Thursday was fast drawing to a close. On Saturday, Aslan Khalid, ever the good shepherd, would gather his flock. I closed my eyes for a minute as Hansen drove across Empire Boulevard, imagining the women I saw at Blessed Virgin, their fresh, hopeful faces, the summer dresses they wore. I imagined them led along a narrow ramp into an airliner. Right this way, ladies. Watch your step.

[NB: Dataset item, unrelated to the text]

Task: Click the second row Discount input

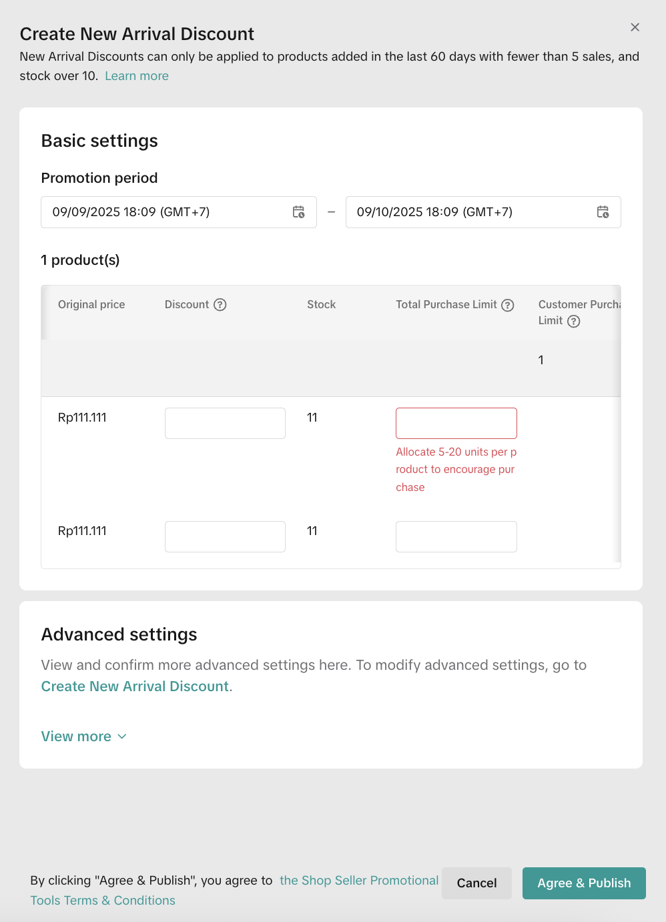Action: [x=225, y=536]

‘Alright,’ I finally said, ‘let’s hear it.’
‘Hear what, Harry?’
‘Those little tasks I gave you, the ones you mentioned before. Let’s hear the results.’
Hansen slowed for the light, then threw the transmission into neutral before producing a small notebook. ‘Okey-dokey,’ he said. ‘First, the lab compared the tire-impression photos you took at the crime scene with tire impressions found in an oil spill at Domestic Solutions. They got a match.’
I shook my head. ‘The van can only be tied to Konstantine Barsakov. Let’s not waste time on it.’
Linde dropped his eyes to the open notebook without protesting. ‘The blood found beneath the bathroom tiles at Domestic Solution is the same type as your Jane Doe’s. A DNA analysis is ongoing. We’ll have results within a week.’ He looked up at me, but I waved him on. ‘The Barsakov autopsy was done early this morning by a pathologist named Moore. She estimates time of death between nine and ten thirty on Monday night.’
‘And the manner of death?’
‘Well, Moore’s calling it a homicide. That’s the good news. The bad news is that Barsakov’s prints were found on the gun and a test of his right hand for gunshot residue was positive.’
‘How about the finger that was blown off? Did they find gunshot residue on the finger?’
‘Don’t know, Harry.’
I waved him on.
‘I managed to contact Barsakov’s lawyer, Martin Cardiff, and, believe me, it wasn’t easy. Cardiff says that he and Konstantine split up when they left the precinct on Monday night.’